* Exercise set
(a) Translate this sentence from the court opinion about the valet shop into Spanish: "The court set a full hearing on the petition for rehearing on February 18, 1976, and the hearing went forward on that date."
(b) Write what comes next in the court opinion about the valet shop, picking up right after its last sentence.

* Text for analysis
■ ■ ■ ■ ■

City of Chicago v. Cohen, 49 Ill. App. 3d 342 (1977)

May 19, 1977 · Illinois Appellate Court · No. 76-1177
49 Ill. App. 3d 342

THE CITY OF CHICAGO, Plaintiff-Appellant, v. GERALD COHEN et al., Defendants-Appellees.

First District (4th Division)

No. 76-1177

Opinion filed May 19, 1977.

William R. Quinlan, Corporation Counsel, of Chicago (Daniel Pascale and Edmund Hatfield, Assistant Corporation Counsel, of counsel), for appellant.

Sherman & Lewis and Arthur J. Cieslik, both of Chicago, for appellees.

Mr. PRESIDING JUSTICE DIERINGER

delivered the opinion of the court:

This is an appeal from the circuit court of Cook County of the dismissal of a chancery action brought by the City of Chicago to enjoin the maintenance of a valet shop in a residentiary zoned district.

The issue presented for review is whether the defendants have lost their legal nonconforming use in the subject premises when said premises was left vacant for longer than six months.

The property in question is located in an R7 General Residence District at 1347 North Dearborn Street in Chicago, Illinois. It contains 42 dwelling units and a valet shop.

On October 18, 1974, the City of Chicago filed the instant proceeding for a fine and an injunction, alleging the operation of a valet shop in the *343subject property was not a permitted use in the zoning district in which it was located.

In their amended answer, the defendants alleged the structure on the subject property was built in about 1925 under proper permits, and it then contained a commercial unit on the ground floor, with an entrance from the lobby of the building.

The cause came for trial before Judge Vazquez on July 9,1975. On July 20, 1975, the court entered an order dismissing the action.

The City of Chicago filed a petition for rehearing on the ground a witness had been present in court who was able to testify the nonconforming use on the subject premises had been discontinued for a period of six months, a circumstance which abrogated the legality of the nonconforming use, and the witness had not been allowed to testify.

The court set a full hearing on the petition for rehearing on February 18, 1976, and the hearing went forward on that date.

The City of Chicago called Mrs. Betty Herbert as a witness. She testified she had lived at 1347 North Dearborn Street from November 15, 1971, until July 1, 1975, and had been the rental agent for the building from May 1, 1973, until the end of May 1975. She testified the premises in question was vacant when she moved into the building, in November of 1971, and remained vacant until May of 1973.

■ ■ ■ ■ ■

* Collected data
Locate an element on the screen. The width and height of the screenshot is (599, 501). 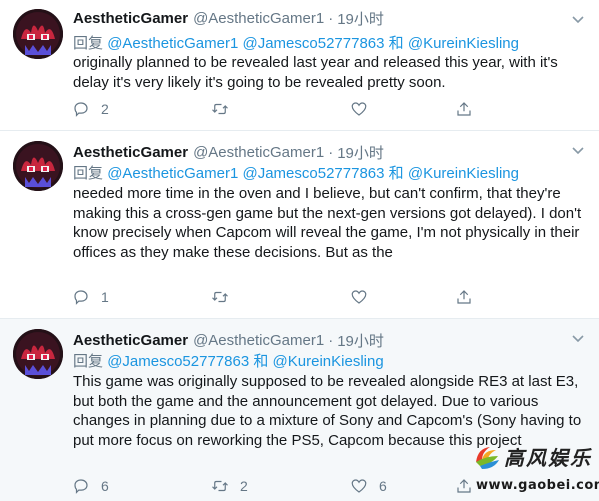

■ ■ ■ ■ ■

* Answers to each task
(a) El tribunal fijó una audiencia completa sobre la petición de nueva audiencia para el 18 de febrero de 1976, y la audiencia se celebró en esa fecha.

(b)
Gerald Cohen (defendant), the owner of the building, testified for the defense. He stated that in 1970 a company that sold hair spray and cosmetics had occupied the premises now being used as a valet shop. This sales organization had moved out in 1973. Cohen said he then offered the premises for rent and in the meantime used the premises for storage purposes in his own electrical contracting business, which is known as Shaw Electric Company. He testified, “It was vacant because of my inability to obtain a tenant.”

At the conclusion of the hearing on February 18, 1976, the court took the matter under advisement. On April 28,1976, Judge Vazquez entered a judgment order finding “the defendants have a legal non-conforming use in the premises” and dismissing the City of Chicago’s complaint.

On May 28, 1976, the City of Chicago filed notice of appeal to this court.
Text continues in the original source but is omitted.